I prefer subtlety and structure, and I don’t have the physical skills for angry metal guitar anyway (developing such skills takes patience I lack, training I can’t afford, and teachers always wanted me to learn notation, which I cannot do). I suspect a lot of the end result is the processing and studio anyway, so it still involves a ton of control.

Expressing with vocals and lyrics: I have a lot to say (FFS, look at how verbose I am), but can’t simplify thoughts into shorter phrases & artful vocabulary to sit in a rhythm / meter. Er, without sounding juvenile.

“Art” doesn’t happen on command; it’s all down to accidents. Like, oops, I accidentally wrote a song with vocals & lyrics that aren’t that bad. :hihi:

I’m okay with keys and, sure, throwing distortion on a synth maybe sounds angry and aggressive, but it needs variation/expression and there are few expression options with my setup. Well, without spending time figuring out where to route MIDI CC for each and every patch or setting.

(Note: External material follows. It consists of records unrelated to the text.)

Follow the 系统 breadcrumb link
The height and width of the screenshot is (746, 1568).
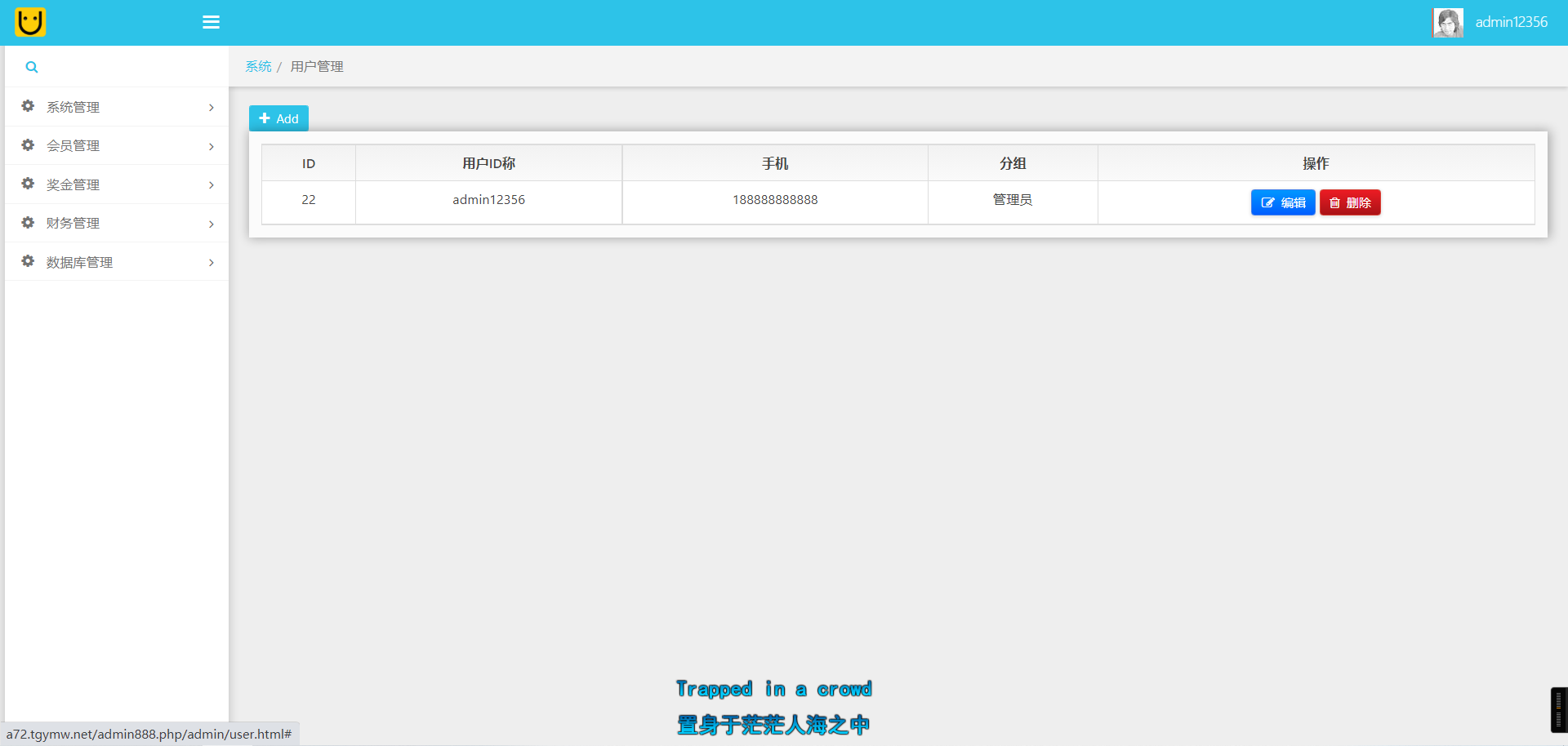(x=258, y=66)
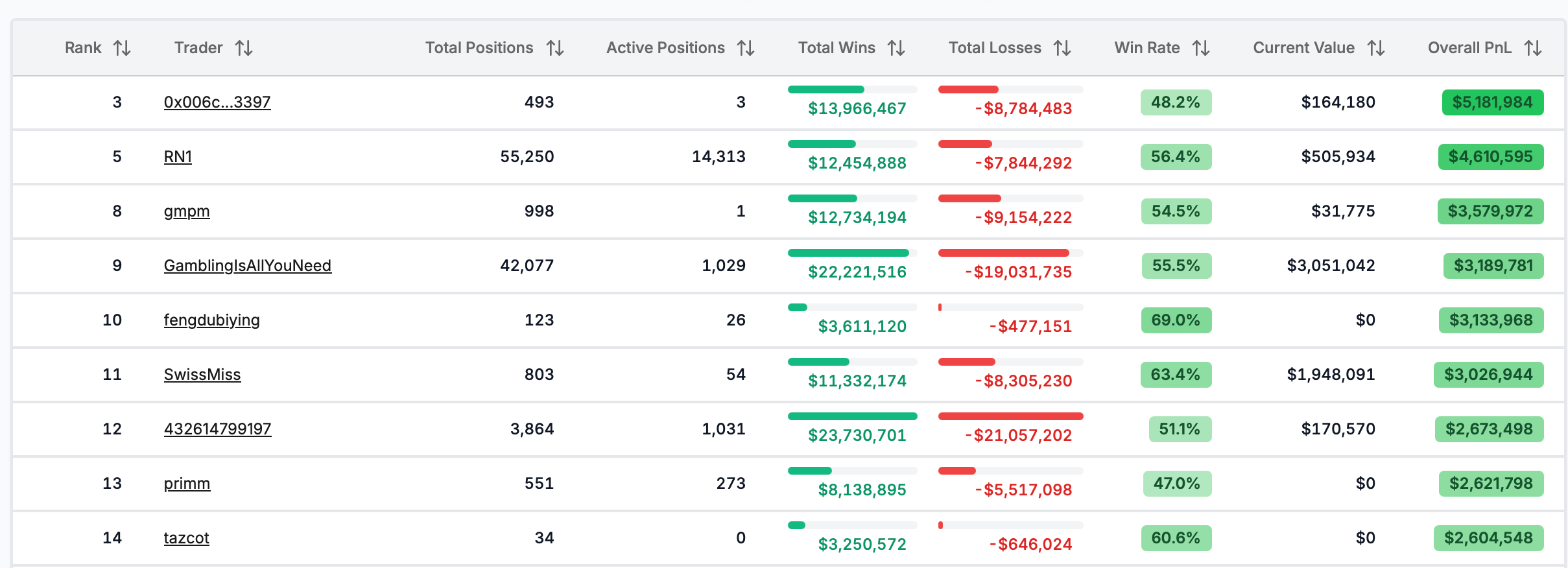Viewport: 1568px width, 568px height.
Task: Click the sort icon next to Rank
Action: [x=122, y=48]
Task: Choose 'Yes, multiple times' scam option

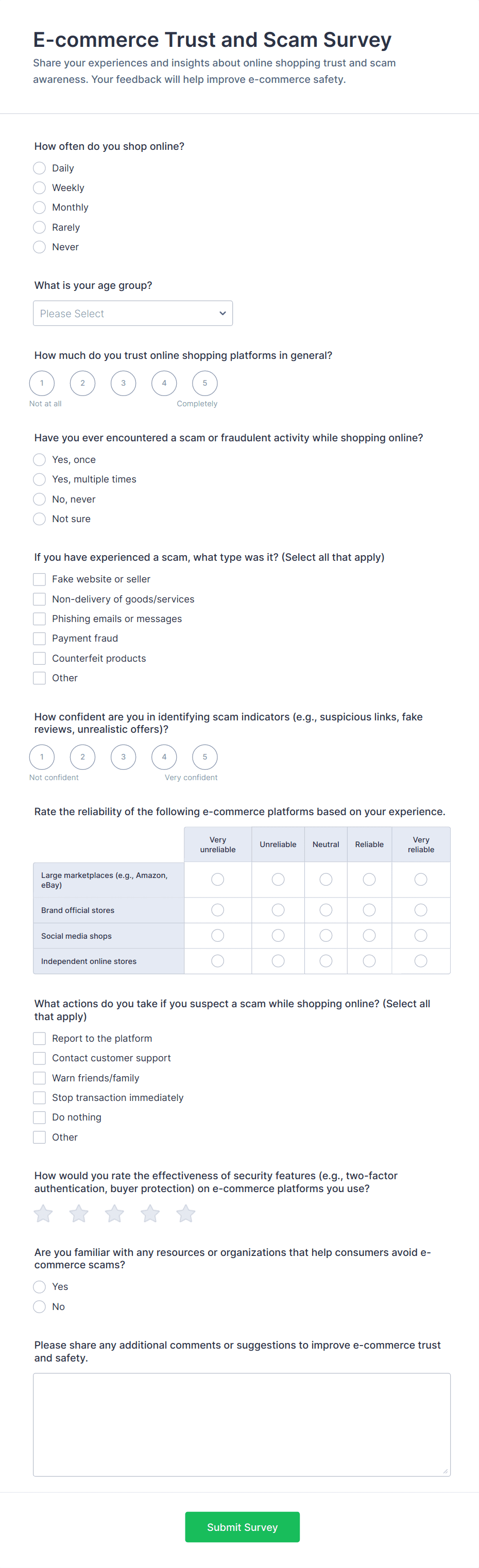Action: tap(40, 479)
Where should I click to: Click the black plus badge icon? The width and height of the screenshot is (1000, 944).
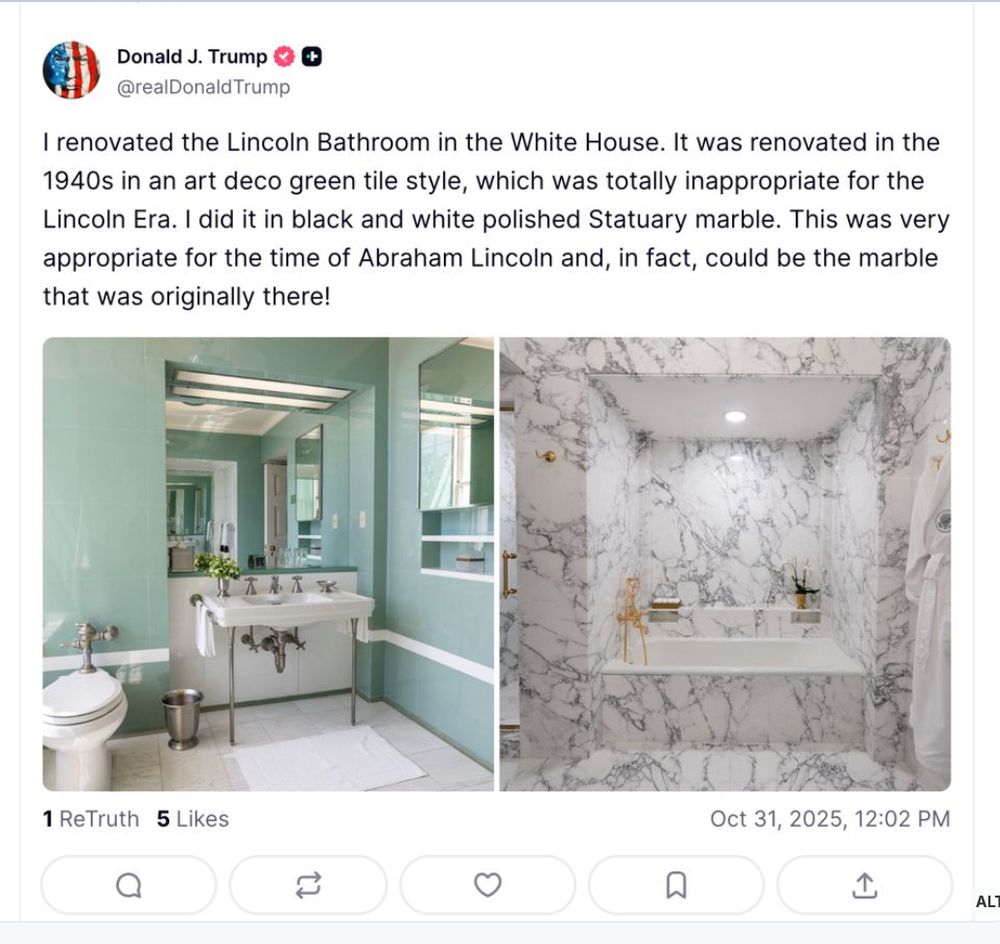311,57
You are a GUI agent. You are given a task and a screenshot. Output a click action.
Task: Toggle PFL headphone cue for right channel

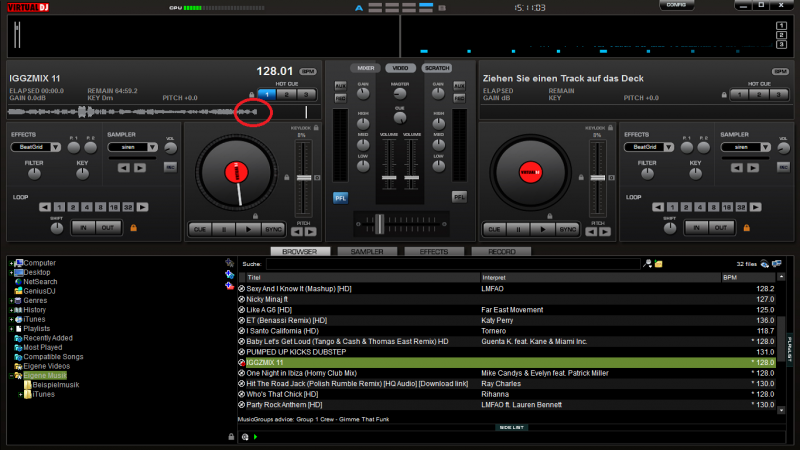point(459,197)
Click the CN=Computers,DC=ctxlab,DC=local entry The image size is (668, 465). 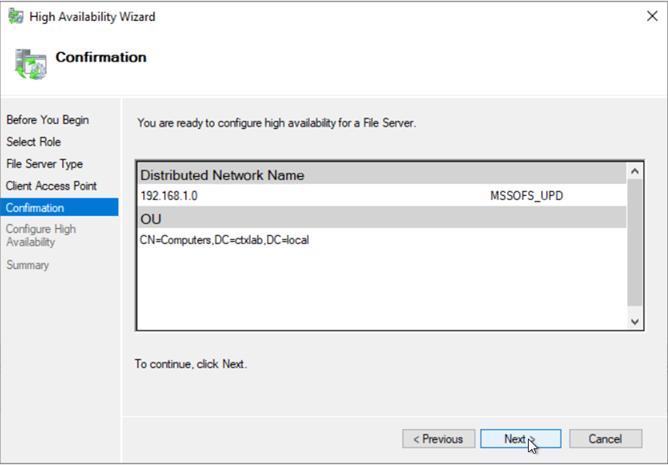coord(224,240)
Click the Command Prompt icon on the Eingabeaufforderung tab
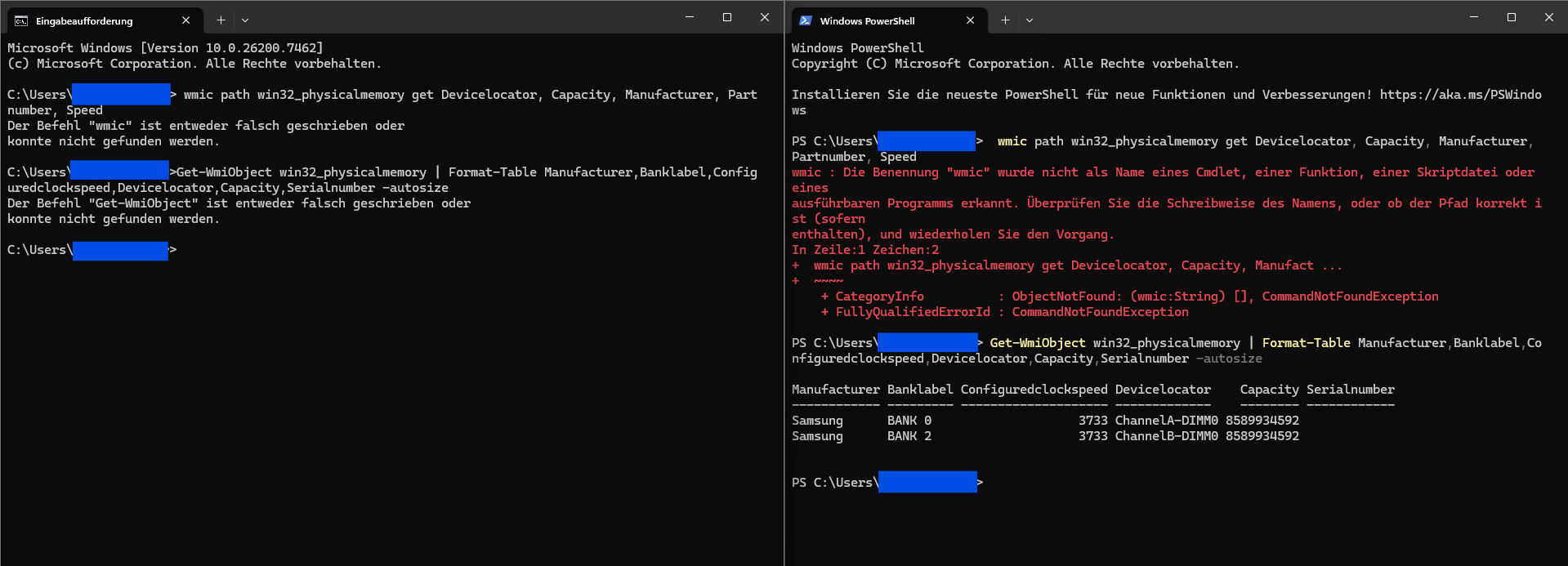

I have expression pedals plugged into FX units and MIDI control surfaces... pads, knobs, and even a Roland VG-99 with a short ribbon and a D-Beam to wave the hand over for parameter control (I don’t see how this was ever meant to be useful to a guitarist because it doesn’t respond to my guitar headstock and the range is really short)...

...but nothing is ready to just power-on and PLAY. Aside from playing a nicely modeled or sampled piano, it’s all about configuration first. Once I get a parameter mapped somewhere interesting, I’ve spent all my mental power on that and don’t feel like playing with it. I’m in a tech mental space, not an expression mental space. Odds are, that configuration will disappear when things get changed for something else later. I have no preset palette of sounds and controls ready to just play something expressive. It all feels disparate and disconnected. Not like an instrument.

Between software bugs, clumsy workspace, spending time routing & configuring things, and a lack of hands-on, immediate control over parameters, my mood and what I want to express can swing wildly.

While trying to do something ambient, I might find distracting zipper noise in a filter cutoff adjustment, or a software bug strikes, or a device isn’t communicating with another device for some arcane reason, or the effective range of the expression isn’t right (or it’s inverted), etc... irritation sets in with the tools I’m supposed to be using to express myself. There goes the desire to keep things ambient. Instead it becomes rage at the tech and I suck at making angry music, especially when angry :lol:

It’s one thing to go “oh, that should be plugged in there instead of here”. It’s something else entirely to have a black box of parameters buried under a GUI (and bugs). I have hostility toward computers in general, after spending my life wrangling them for employment and hobby.

That’s the thing I wish for most: control over my equipment enough that I can express myself without being forced to funnel all expression through the bottleneck of technical nonsense.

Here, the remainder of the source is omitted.